_EXTRACTED RECORDS_:
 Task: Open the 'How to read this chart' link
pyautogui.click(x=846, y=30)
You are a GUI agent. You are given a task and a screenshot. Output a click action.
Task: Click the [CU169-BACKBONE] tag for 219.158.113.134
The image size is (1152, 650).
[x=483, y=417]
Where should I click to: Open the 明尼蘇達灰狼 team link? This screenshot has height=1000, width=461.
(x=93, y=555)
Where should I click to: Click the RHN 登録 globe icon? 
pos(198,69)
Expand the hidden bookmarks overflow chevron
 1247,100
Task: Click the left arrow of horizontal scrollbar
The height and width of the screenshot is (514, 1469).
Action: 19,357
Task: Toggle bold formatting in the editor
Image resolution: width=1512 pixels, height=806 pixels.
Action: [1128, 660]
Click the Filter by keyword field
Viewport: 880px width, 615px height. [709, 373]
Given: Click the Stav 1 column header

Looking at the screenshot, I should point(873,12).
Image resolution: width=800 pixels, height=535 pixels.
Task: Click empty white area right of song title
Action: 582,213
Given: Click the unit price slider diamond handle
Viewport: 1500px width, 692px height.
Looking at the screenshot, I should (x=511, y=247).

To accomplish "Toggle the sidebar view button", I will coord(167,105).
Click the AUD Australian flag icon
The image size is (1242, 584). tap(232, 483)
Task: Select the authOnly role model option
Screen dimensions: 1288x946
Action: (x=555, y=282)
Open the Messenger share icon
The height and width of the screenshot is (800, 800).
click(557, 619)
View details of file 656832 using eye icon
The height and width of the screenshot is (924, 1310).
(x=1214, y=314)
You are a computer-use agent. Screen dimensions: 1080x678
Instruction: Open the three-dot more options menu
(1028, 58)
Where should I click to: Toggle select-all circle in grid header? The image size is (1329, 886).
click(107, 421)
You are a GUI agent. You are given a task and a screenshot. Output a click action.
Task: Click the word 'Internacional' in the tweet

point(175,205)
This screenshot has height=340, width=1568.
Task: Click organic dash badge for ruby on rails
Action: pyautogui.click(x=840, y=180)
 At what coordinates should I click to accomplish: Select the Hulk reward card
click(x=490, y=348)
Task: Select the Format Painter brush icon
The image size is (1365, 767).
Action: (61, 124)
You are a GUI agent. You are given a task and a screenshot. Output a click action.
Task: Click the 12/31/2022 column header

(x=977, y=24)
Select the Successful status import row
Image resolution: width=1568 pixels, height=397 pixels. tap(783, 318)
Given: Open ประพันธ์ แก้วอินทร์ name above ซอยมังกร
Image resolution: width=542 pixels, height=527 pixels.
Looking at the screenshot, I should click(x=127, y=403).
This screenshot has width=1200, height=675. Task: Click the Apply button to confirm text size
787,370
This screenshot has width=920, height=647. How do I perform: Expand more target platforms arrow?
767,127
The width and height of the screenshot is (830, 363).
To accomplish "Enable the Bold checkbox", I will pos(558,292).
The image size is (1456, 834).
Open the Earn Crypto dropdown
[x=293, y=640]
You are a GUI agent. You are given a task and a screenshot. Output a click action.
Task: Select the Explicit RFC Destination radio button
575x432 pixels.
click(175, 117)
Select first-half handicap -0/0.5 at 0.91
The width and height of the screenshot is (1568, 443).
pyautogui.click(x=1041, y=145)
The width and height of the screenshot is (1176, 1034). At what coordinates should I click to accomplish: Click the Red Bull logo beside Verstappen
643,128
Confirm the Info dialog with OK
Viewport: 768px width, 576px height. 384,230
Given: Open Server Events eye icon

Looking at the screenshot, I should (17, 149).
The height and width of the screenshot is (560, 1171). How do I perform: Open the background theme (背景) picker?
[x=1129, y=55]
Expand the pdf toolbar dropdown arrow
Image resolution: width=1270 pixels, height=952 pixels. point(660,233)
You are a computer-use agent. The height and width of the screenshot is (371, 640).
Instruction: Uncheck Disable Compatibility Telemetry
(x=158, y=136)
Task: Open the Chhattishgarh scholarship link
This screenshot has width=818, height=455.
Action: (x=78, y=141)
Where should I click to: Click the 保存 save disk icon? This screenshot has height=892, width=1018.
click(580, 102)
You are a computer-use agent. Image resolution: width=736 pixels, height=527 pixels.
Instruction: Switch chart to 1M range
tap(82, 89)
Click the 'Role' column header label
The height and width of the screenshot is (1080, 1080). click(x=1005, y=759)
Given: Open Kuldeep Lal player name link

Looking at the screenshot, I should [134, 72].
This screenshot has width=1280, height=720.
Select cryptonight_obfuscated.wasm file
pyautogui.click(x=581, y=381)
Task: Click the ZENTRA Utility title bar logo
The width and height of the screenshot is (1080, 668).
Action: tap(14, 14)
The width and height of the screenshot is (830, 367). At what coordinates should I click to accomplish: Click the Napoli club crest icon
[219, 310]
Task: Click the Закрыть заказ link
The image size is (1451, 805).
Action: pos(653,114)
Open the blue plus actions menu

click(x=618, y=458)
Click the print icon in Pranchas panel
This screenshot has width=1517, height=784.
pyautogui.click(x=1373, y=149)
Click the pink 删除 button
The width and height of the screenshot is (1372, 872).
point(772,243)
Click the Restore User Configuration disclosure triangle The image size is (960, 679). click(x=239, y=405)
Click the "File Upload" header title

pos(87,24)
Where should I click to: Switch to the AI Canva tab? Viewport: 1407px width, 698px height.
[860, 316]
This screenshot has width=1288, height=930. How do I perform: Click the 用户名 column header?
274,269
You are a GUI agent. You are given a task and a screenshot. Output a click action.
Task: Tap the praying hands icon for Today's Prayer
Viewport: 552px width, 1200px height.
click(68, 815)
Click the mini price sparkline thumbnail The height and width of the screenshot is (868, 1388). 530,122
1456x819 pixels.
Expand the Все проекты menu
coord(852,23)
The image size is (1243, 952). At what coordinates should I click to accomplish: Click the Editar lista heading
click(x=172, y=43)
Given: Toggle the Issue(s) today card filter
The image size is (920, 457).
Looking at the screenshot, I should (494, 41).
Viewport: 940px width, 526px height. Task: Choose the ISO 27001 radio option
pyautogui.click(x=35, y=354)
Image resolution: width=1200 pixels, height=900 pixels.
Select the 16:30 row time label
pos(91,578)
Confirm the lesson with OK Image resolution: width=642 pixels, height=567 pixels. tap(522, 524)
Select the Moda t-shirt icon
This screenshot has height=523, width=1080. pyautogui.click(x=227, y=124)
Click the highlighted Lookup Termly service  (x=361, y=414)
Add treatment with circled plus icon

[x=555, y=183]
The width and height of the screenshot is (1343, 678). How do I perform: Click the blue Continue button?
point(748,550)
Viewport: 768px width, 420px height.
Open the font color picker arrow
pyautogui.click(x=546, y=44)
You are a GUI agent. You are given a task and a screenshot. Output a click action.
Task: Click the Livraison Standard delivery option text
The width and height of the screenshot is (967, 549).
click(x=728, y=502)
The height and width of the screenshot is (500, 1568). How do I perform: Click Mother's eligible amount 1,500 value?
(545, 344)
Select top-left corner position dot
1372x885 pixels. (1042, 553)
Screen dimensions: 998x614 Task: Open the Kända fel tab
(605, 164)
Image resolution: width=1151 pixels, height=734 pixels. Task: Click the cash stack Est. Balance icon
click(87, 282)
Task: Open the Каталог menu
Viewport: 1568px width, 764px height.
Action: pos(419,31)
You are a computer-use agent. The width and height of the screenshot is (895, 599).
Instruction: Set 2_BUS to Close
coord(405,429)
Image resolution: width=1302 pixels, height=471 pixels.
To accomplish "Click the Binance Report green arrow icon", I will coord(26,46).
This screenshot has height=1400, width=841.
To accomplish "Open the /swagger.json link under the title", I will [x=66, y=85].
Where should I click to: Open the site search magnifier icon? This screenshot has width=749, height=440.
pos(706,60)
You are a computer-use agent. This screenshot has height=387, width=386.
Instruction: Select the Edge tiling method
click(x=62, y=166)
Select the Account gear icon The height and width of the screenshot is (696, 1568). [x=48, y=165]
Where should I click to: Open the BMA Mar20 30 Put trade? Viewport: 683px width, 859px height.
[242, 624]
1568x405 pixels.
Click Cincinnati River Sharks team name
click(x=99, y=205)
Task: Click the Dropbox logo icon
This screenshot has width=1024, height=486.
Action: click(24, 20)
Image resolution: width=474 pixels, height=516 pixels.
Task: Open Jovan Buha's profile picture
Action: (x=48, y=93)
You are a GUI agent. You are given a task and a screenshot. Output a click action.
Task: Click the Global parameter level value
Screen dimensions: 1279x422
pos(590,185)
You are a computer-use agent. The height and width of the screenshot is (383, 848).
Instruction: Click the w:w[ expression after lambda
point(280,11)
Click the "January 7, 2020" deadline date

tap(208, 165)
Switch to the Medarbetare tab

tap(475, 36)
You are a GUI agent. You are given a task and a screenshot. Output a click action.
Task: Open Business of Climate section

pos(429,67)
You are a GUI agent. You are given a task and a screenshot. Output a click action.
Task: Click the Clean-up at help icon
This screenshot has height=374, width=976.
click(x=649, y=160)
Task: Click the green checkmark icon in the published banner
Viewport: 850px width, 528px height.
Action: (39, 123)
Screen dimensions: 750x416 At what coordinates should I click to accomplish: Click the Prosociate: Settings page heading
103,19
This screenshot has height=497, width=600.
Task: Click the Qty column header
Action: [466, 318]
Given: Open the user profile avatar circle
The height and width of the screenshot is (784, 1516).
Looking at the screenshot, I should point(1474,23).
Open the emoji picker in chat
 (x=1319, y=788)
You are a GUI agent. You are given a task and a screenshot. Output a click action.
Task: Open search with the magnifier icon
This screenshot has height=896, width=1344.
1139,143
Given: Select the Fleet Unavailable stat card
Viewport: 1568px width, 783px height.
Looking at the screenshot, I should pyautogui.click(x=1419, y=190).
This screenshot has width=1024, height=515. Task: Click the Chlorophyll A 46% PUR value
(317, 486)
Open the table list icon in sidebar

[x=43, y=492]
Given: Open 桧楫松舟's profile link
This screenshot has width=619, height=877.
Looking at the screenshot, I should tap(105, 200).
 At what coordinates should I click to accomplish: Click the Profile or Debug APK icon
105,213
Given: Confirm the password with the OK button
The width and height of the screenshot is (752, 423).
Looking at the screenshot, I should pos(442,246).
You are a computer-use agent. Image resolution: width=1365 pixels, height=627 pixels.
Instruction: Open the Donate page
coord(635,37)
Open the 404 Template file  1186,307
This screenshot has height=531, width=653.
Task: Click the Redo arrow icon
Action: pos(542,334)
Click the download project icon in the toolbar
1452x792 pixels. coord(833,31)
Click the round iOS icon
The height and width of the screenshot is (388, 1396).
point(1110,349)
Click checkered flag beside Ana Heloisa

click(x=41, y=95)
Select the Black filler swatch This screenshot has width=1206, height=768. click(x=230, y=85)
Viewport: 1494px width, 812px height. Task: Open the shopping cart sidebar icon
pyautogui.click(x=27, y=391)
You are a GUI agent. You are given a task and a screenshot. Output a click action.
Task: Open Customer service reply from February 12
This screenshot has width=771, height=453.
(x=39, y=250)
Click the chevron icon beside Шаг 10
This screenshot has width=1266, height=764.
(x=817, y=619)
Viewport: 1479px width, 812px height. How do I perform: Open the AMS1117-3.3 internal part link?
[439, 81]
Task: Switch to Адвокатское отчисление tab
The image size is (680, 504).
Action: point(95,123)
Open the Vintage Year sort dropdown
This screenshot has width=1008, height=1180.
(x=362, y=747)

_GIVEN REQUEST_:
Please reproduce the listing lines from "Click the pink 删除 button" through "Confirm the lesson", replacing "praying hands" with "folded hands" and leaving everything else unchanged.

_WORKED ANSWER_:
Click the pink 删除 button
The width and height of the screenshot is (1372, 872).
point(772,243)
Click the Restore User Configuration disclosure triangle The image size is (960, 679). click(x=239, y=405)
Click the "File Upload" header title

pos(87,24)
Where should I click to: Switch to the AI Canva tab? Viewport: 1407px width, 698px height.
[860, 316]
This screenshot has width=1288, height=930. How do I perform: Click the 用户名 column header?
274,269
You are a GUI agent. You are given a task and a screenshot. Output a click action.
Task: Tap the folded hands icon for Today's Prayer
Viewport: 552px width, 1200px height.
click(68, 815)
Click the mini price sparkline thumbnail The height and width of the screenshot is (868, 1388). 530,122
1456x819 pixels.
Expand the Все проекты menu
coord(852,23)
The image size is (1243, 952). At what coordinates should I click to accomplish: Click the Editar lista heading
click(x=172, y=43)
Given: Toggle the Issue(s) today card filter
The image size is (920, 457).
Looking at the screenshot, I should (494, 41).
Viewport: 940px width, 526px height. Task: Choose the ISO 27001 radio option
pyautogui.click(x=35, y=354)
Image resolution: width=1200 pixels, height=900 pixels.
Select the 16:30 row time label
pos(91,578)
Confirm the lesson with OK Image resolution: width=642 pixels, height=567 pixels. tap(522, 524)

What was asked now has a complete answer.